When a heart breaks...

2nd post of 2012 when March is almost over... not my best work, but something is better than nothing, right?


That logic only applies when one has the time to take to do miscellaneous activities (e.g. blogging), but sometimes, your heart defies logic. Sometimes logic needs to be kicked to the curb for the sake of those moments in life... you know the ones I'm talking about; those unexpected, heart-wrenching, yet beautiful moments that take you by surprise and remind you that you're not a logical being, you're an emotional one.

Let's say, hypothetically, that I had one of those today. Let's say today was the ultimate Monday (in terms of having "the Mondays") and absolutely everything about the day was working against me... and I mean everything (see the gash on my forehead from running into my car door at 4:30 a.m.). And then, out of nowhere, "something" happens to make your day. But let's say that said "something" is actually something that causes tears, makes your heart hurt, and shows you that you are truly the biggest idiot to ever live.
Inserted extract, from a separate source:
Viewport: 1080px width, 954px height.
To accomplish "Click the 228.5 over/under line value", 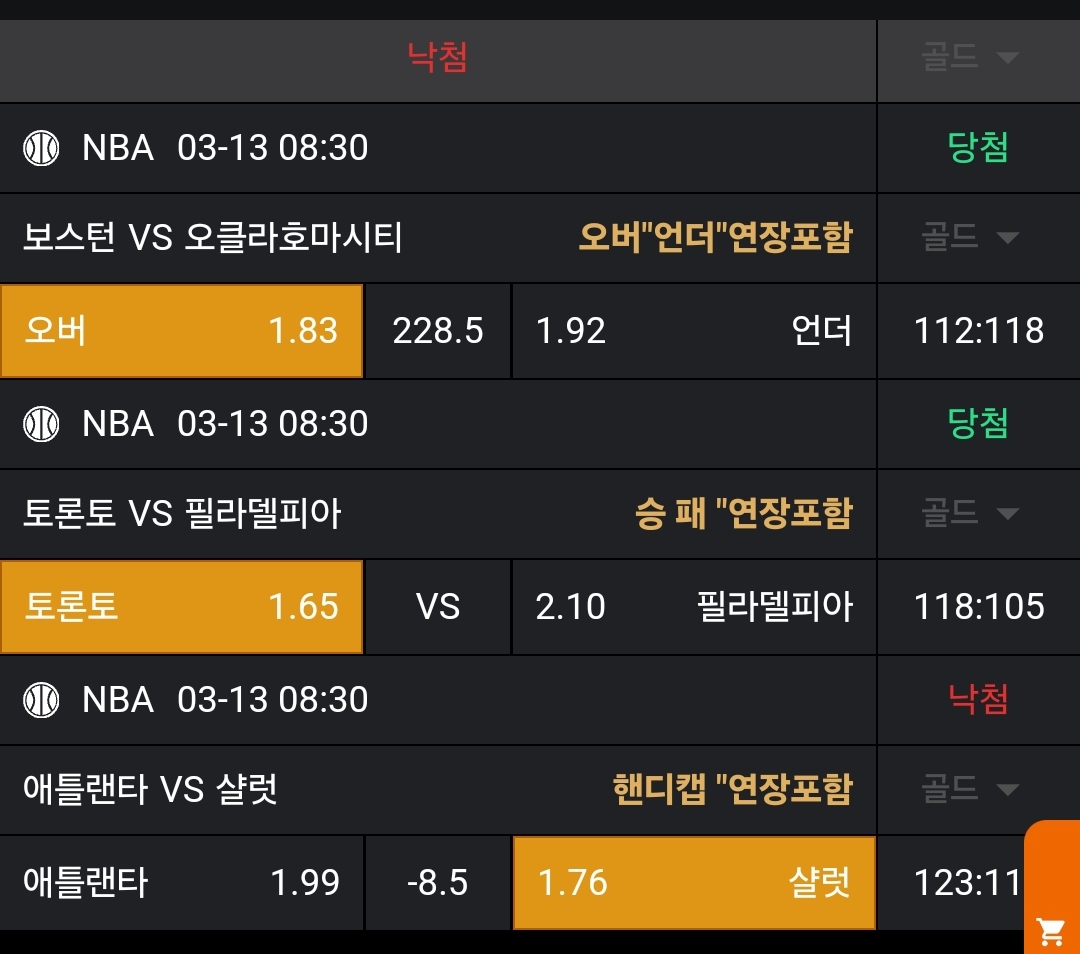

Riddle me that... you can feel your heart shattering inside your chest, yet you're so thankful for the moment that it's worth it. The tears shed before, during, and after serve as a reminder that a) you're human, b) you are capable of feeling something you struggle believing in (love) and c) even though you're not in control and the circumstance isn't what you want, it's still worth it.
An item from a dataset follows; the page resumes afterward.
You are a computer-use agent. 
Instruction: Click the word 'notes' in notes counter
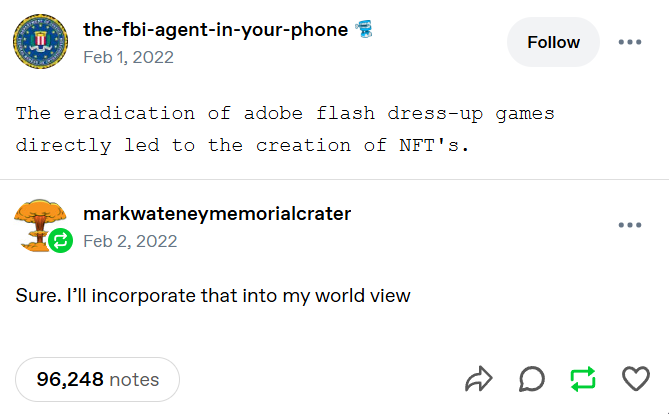(x=134, y=379)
I learned something today... I learned that if love is true, genuine, and real, hate is impossible. No matter how much time passes, no matter what the circumstances may be or what lies in the past, if it's true love, hate in unable to enter in. I've heard people say that it's better to have loved and lost than to have never loved at all, and while I don't know if that's true, I do know that there isn't much pain greater than loving someone who can't love you back. The icing on that bitter cake? It's my fault... I made my bed, and now I get to lay in it.

Dave Barnes lyrics are always so appropriate (I mean literally, he covers EVERYTHING) and the song "When a Heart Breaks" has applied to my life in other times, but I think this time, it epitomizes it. Way to go, KG... you really messed up this time.

But at the end of the day, I have been reaffirmed in something: love truly does exist. It's not always pretty, it's not always right, it can be weird and misplaced, but it lives. It's possible. And it's beautiful. I don't know if it's possible to get your heart back once you've given it away, but I know that if you do get it back someday somehow, you don't get all of it back. Regardless of what happens, the person you gave it to will have at least part of it, if not all of it. They say people can fall in and out of love, and that may be true. But for me, I realized today that I don't know how to stop loving once I start. I can tell myself I don't, but it's a lie and life has a way of bringing about the truth. And as much as the truth hurts, real love makes the pain worth it.

For now, I get to put the remaining pieces back together as best I can and realize that only the Lord can make me whole again, should He choose to do so. Whether or not I will love again remains to be seen, but perfect only in my imperfection, I remain.